What you should do: Your task is to copy the stretch of lines in the records below that begins with the line containing "[Raw Vegan Peppermint Patties] (248, 781)" and ends with the line containing "Featured (1079, 1692)", exactly as written, with nothing added.

Source records:
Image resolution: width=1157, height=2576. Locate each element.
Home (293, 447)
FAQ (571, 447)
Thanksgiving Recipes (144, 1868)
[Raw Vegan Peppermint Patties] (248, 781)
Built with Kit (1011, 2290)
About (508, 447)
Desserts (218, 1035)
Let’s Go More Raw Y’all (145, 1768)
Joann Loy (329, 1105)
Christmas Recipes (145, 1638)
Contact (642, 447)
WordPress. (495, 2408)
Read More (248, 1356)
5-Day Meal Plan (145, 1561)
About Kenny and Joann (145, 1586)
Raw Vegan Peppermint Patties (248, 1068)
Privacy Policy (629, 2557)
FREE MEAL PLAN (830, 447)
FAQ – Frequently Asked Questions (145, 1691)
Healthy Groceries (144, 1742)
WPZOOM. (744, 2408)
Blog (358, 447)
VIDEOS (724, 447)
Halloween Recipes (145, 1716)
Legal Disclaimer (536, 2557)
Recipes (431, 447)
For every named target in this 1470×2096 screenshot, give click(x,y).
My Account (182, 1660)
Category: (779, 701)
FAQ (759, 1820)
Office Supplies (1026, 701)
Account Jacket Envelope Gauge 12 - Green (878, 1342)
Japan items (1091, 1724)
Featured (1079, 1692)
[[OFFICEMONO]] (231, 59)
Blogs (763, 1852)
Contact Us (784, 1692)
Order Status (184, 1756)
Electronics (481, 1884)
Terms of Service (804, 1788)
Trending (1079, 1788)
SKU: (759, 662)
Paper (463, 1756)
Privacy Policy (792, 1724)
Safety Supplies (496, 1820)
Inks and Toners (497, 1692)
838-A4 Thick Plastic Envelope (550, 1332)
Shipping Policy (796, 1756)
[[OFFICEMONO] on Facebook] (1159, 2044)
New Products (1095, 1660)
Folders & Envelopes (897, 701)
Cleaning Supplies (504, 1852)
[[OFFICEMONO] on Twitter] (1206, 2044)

Response box:
[Raw Vegan Peppermint Patties] (248, 781)
Built with Kit (1011, 2290)
About (508, 447)
Desserts (218, 1035)
Let’s Go More Raw Y’all (145, 1768)
Joann Loy (329, 1105)
Christmas Recipes (145, 1638)
Contact (642, 447)
WordPress. (495, 2408)
Read More (248, 1356)
5-Day Meal Plan (145, 1561)
About Kenny and Joann (145, 1586)
Raw Vegan Peppermint Patties (248, 1068)
Privacy Policy (629, 2557)
FREE MEAL PLAN (830, 447)
FAQ – Frequently Asked Questions (145, 1691)
Healthy Groceries (144, 1742)
WPZOOM. (744, 2408)
Blog (358, 447)
VIDEOS (724, 447)
Halloween Recipes (145, 1716)
Legal Disclaimer (536, 2557)
Recipes (431, 447)
For every named target in this 1470×2096 screenshot, give click(x,y).
My Account (182, 1660)
Category: (779, 701)
FAQ (759, 1820)
Office Supplies (1026, 701)
Account Jacket Envelope Gauge 12 - Green (878, 1342)
Japan items (1091, 1724)
Featured (1079, 1692)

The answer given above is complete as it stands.